◆ GIVEN TASK ◆
Could you write out the entries again, from the line containing "Given: Click the" through the end, with "small" swapped for "large" and everything else unchanged, leaving out the pictures?

◆ TASK INPUTS ◆
****************************************

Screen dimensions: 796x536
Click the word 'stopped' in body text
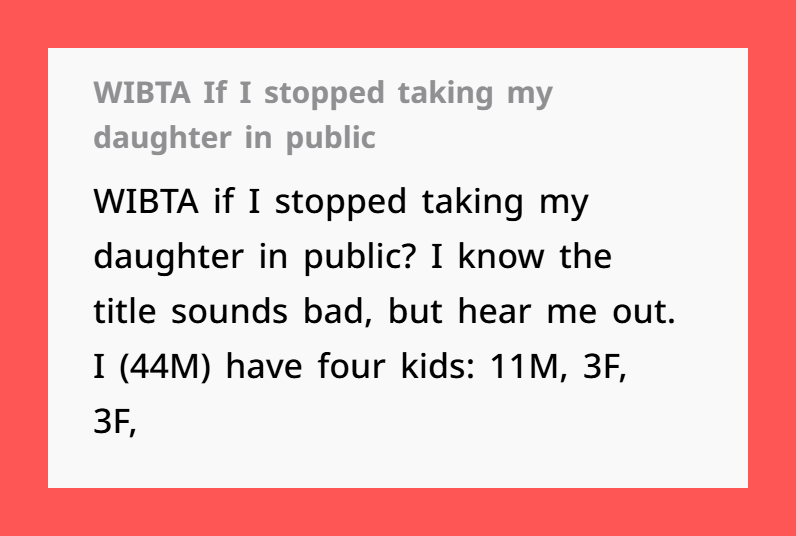coord(341,203)
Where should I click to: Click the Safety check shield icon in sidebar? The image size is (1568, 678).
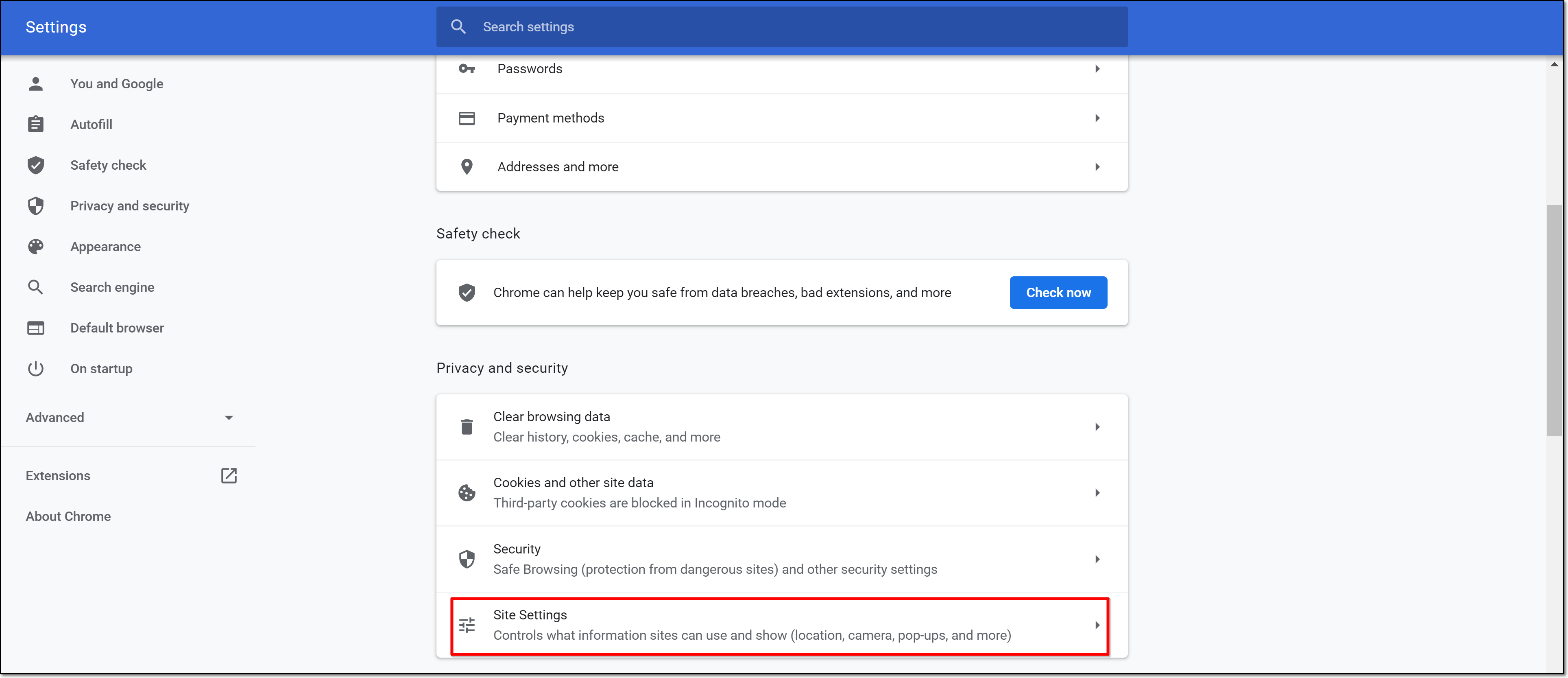35,165
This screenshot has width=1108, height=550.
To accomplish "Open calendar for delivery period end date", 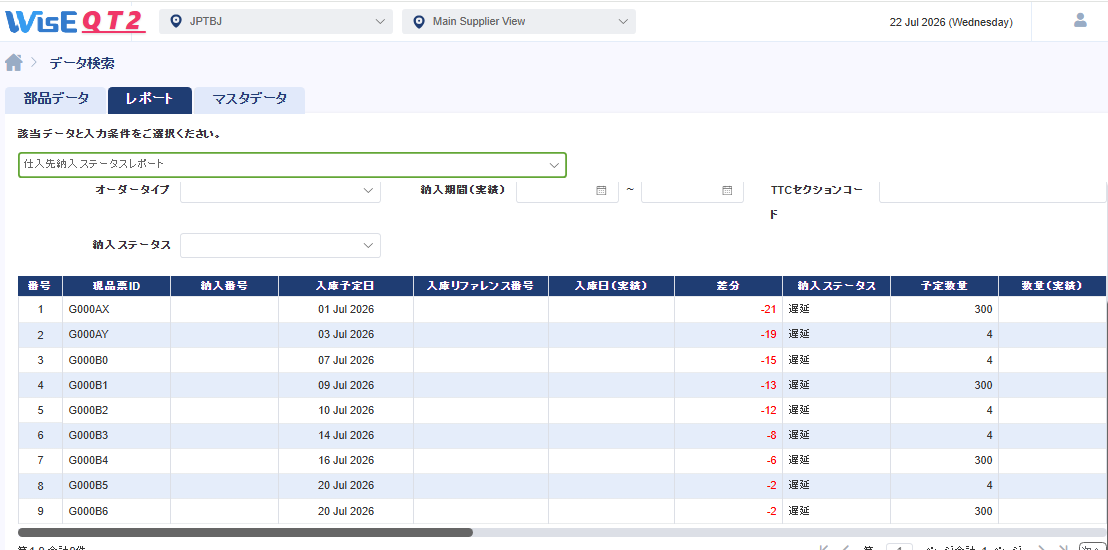I will coord(727,190).
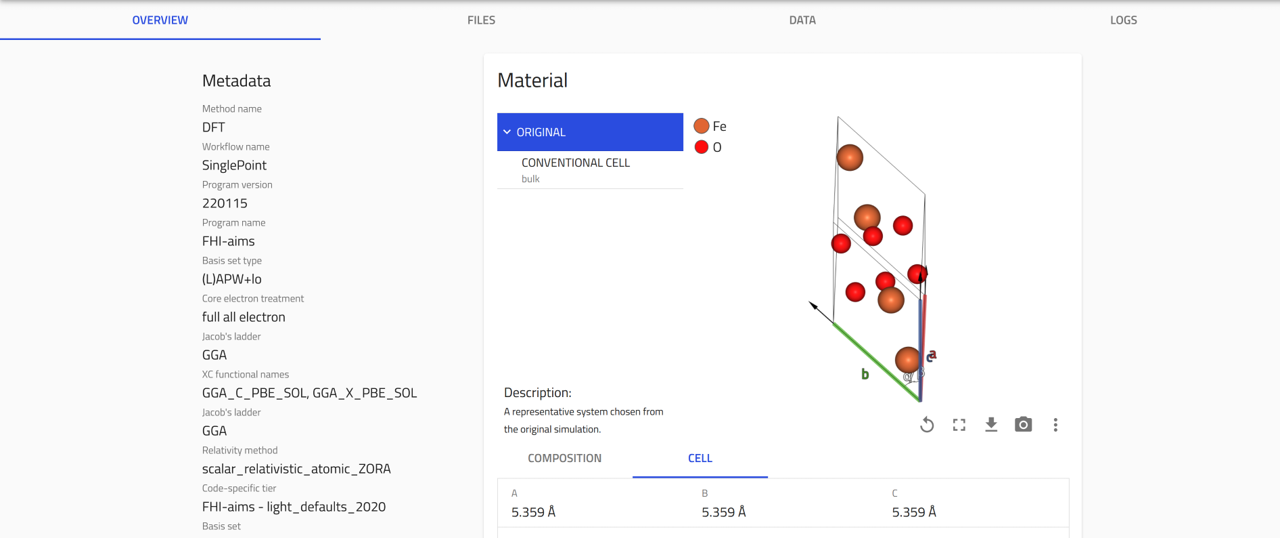Image resolution: width=1280 pixels, height=538 pixels.
Task: Click the top Fe atom in viewer
Action: pos(849,157)
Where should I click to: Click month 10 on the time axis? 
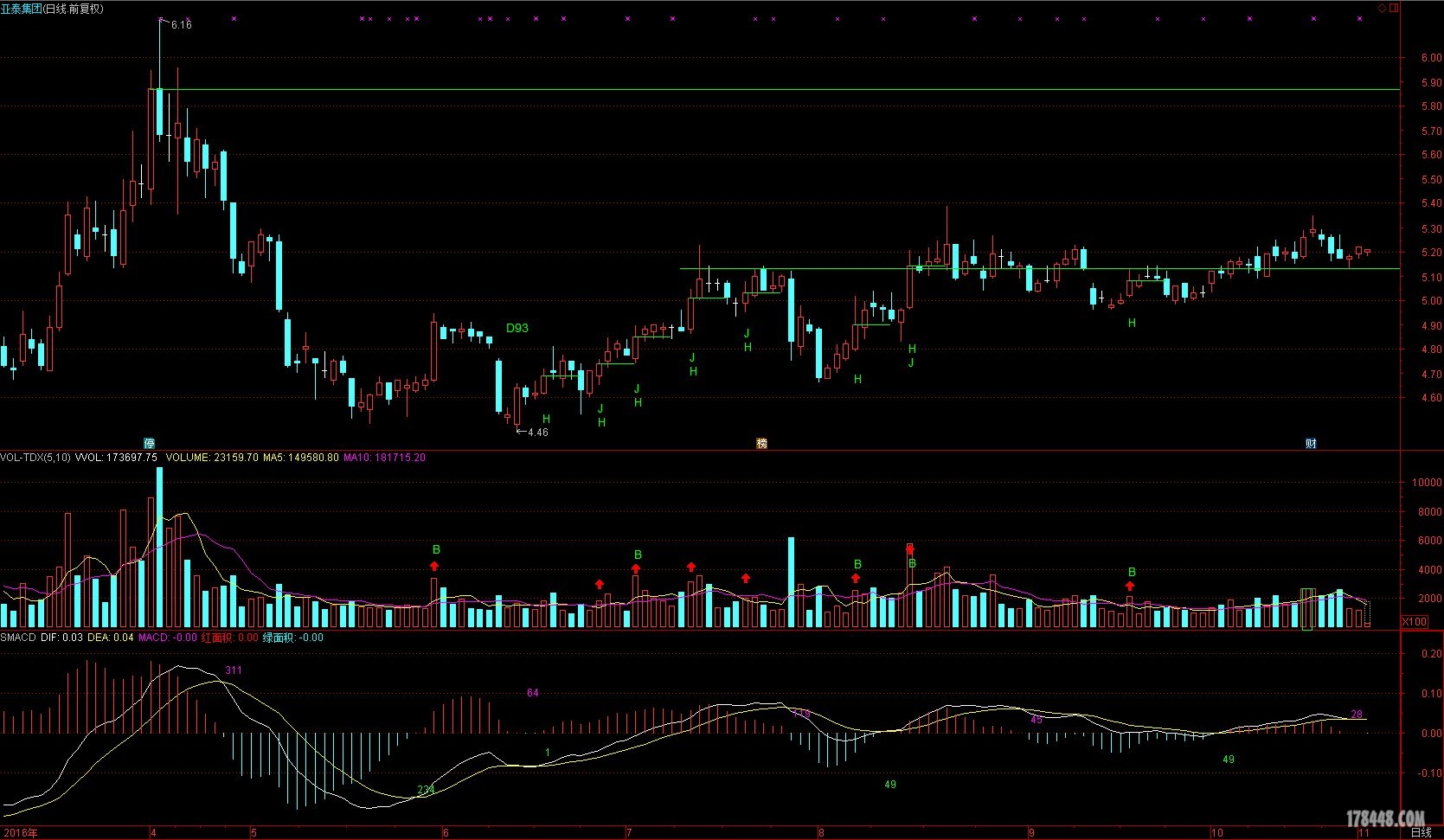point(1216,833)
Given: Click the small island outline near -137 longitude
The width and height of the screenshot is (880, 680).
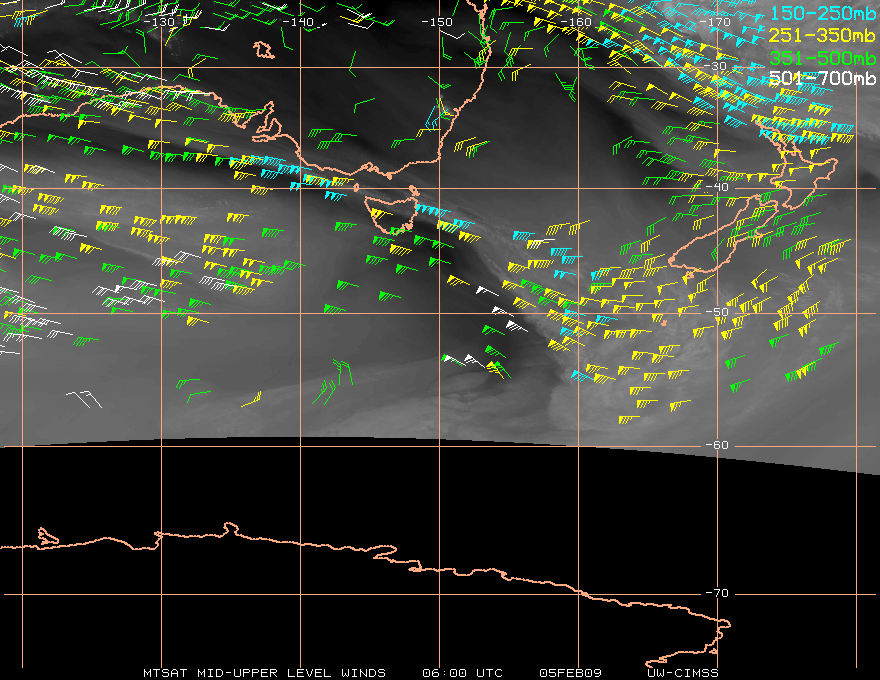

****************************************

◆ REPLY TO THE EXERCISE ◆
Given: Click the large island outline near -137 longitude
The width and height of the screenshot is (880, 680).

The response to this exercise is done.